ZEYYAT ŞAHİN


STADYUMLAR, KAHVELER VE HAYAT

Yaş Kemale erdi ve fark ettim ki ne dünyayı kurtarmak  ne de kendini dünyanın gamından ve kederinden kurtarmak mümkün.


Sanal dünya GS-FB maçıyla yıkılıyor. Böyle zamanlarda ömrümün boşa geçtiği hissine kapılıyorum. Hayatımda hiç futbol izlemedim daha doğrusu hiçbir spor dalında maç izlemedim ve milli takım da dahil hiç takım tutmadım. 

    Daha da vahimi hiç tavla da oynamadım, kahvelerde amaçsız ama keyifli zamanlar da geçirmedim.

    Ömür geçiyor ve ben bazen, keşke herkes gibi olsaydım, diyorum. Stadyumlar da avazım çıktığı kadar bağırsaydım, kahvelerde oyunlar oynayıp dünyada oynanan insan onurunu ayaklar altına alan oyunları görmeseydim diyorum. Herkes gibi olmayıp da ne kazandım? 

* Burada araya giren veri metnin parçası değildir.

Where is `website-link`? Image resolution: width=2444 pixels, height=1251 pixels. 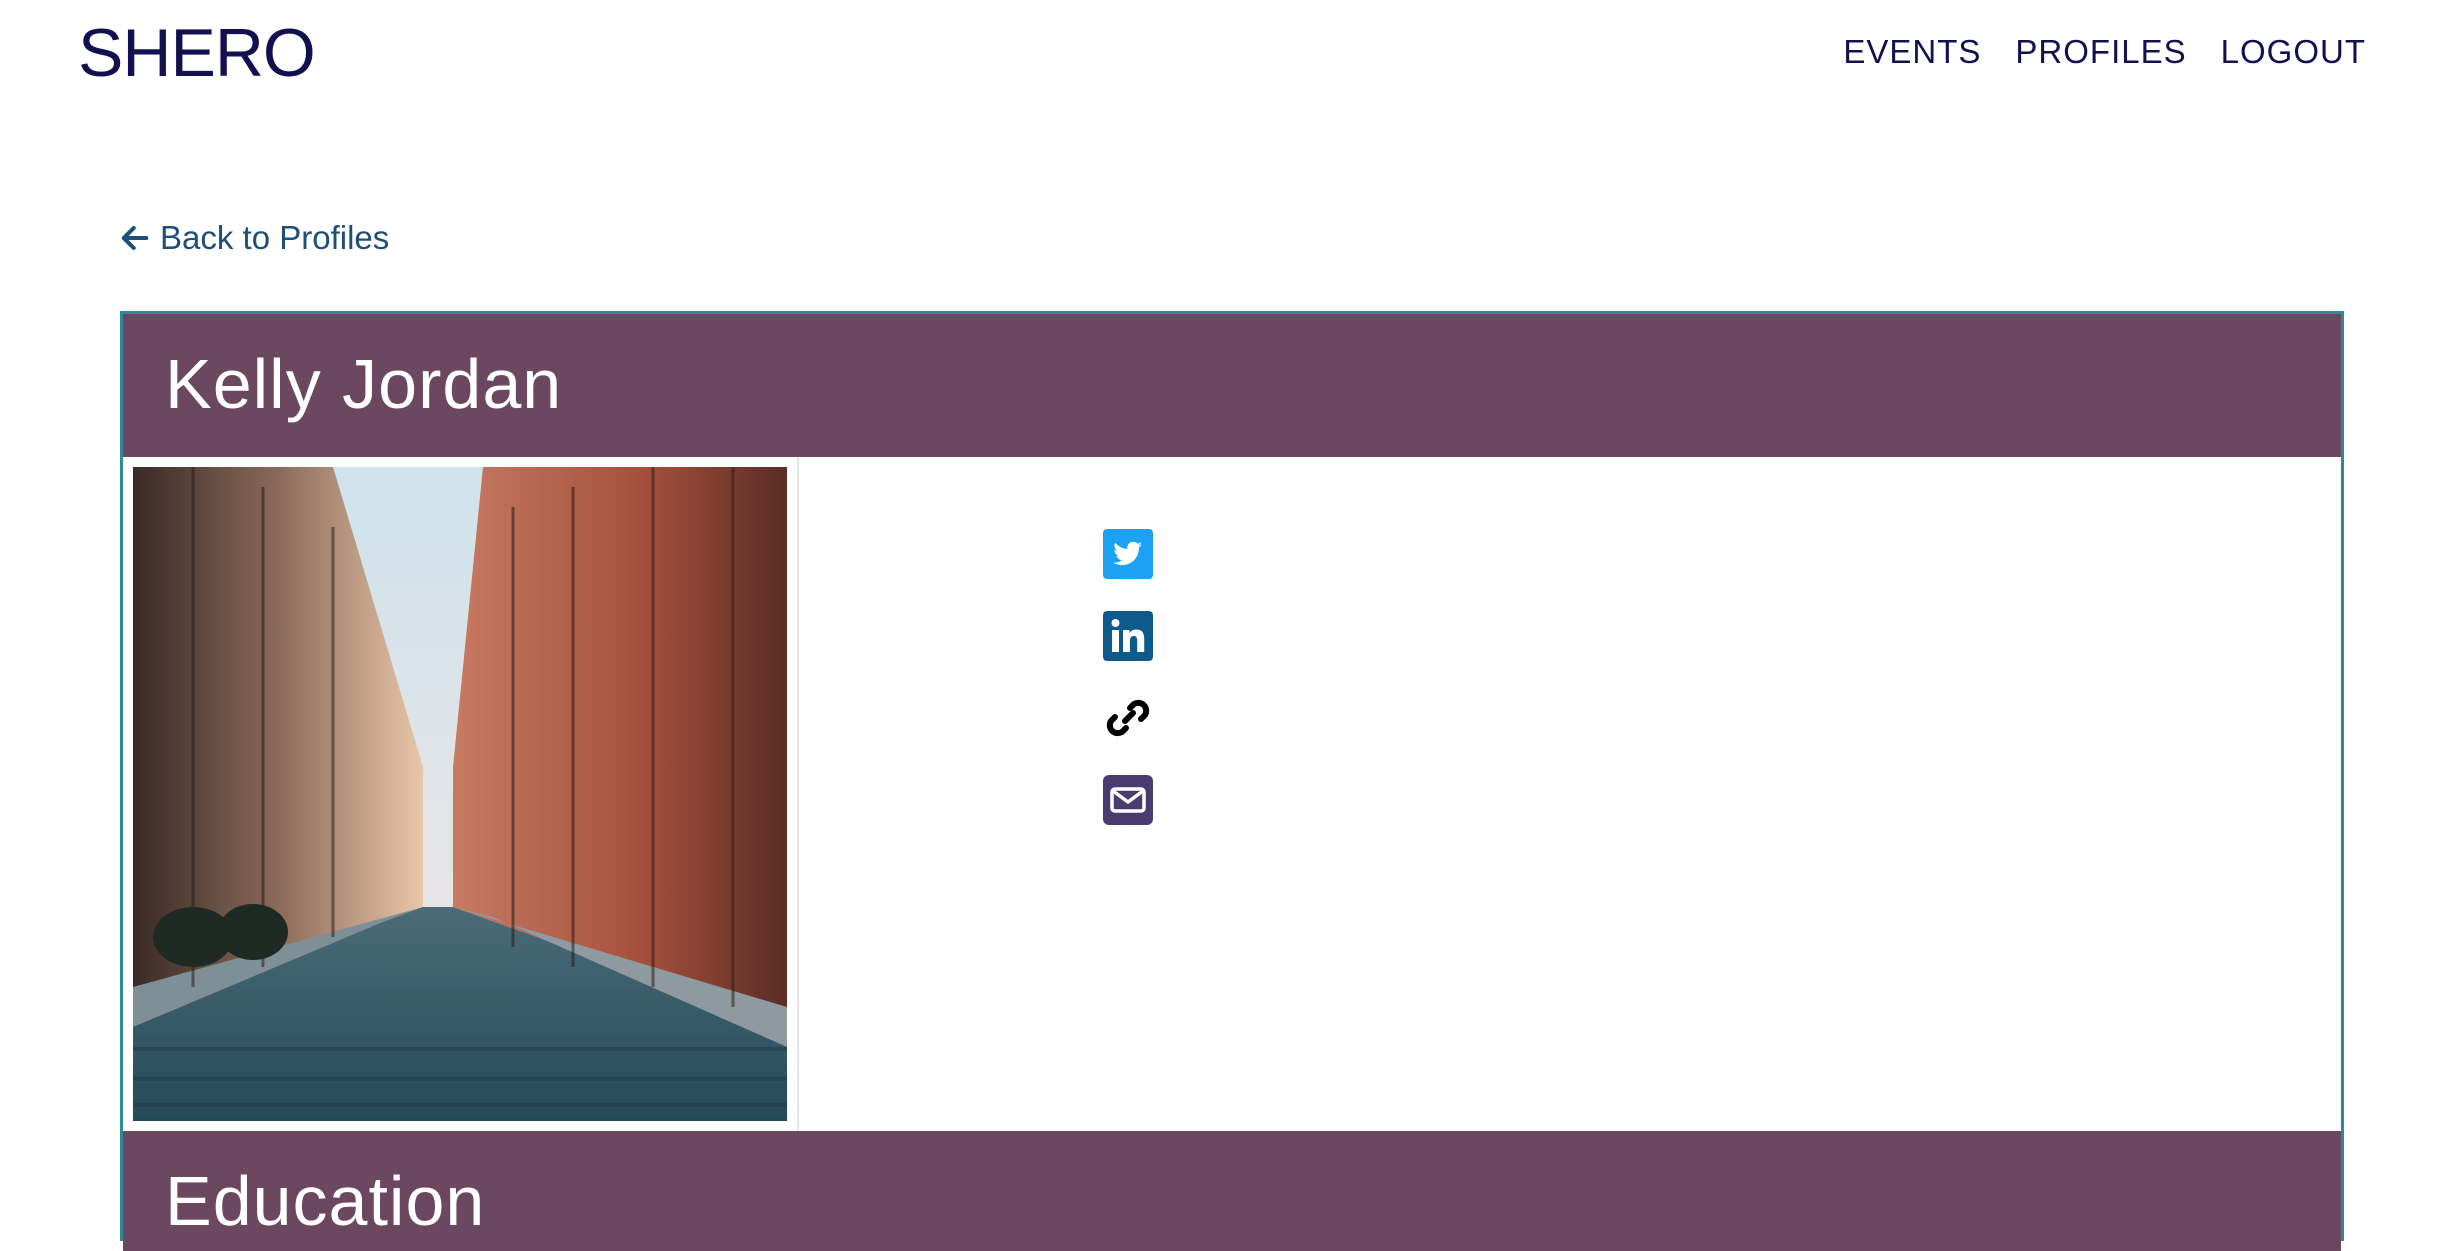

   Ne mi kazandım?  Hep düşünceyle, kaygıyla geçen bir hayat  ve 52 yaşında kalp kriziyle değişen dört damar.

   Oysa tam şu anda kazanan takımın konvoyuyla caddelerde veya kaybeden takımın taraftarıyla meyhanede olmak müthiş olurdu. 

   Yaş Kemale erdi ve fark ettim ki ne dünyayı kurtarmak  ne de kendini dünyanın gamından ve kederinden kurtarmak mümkün. Oysa stadyumlarda ve kahvelerde dünyayı umursamadan bir hayat sürmek mümkünmüş!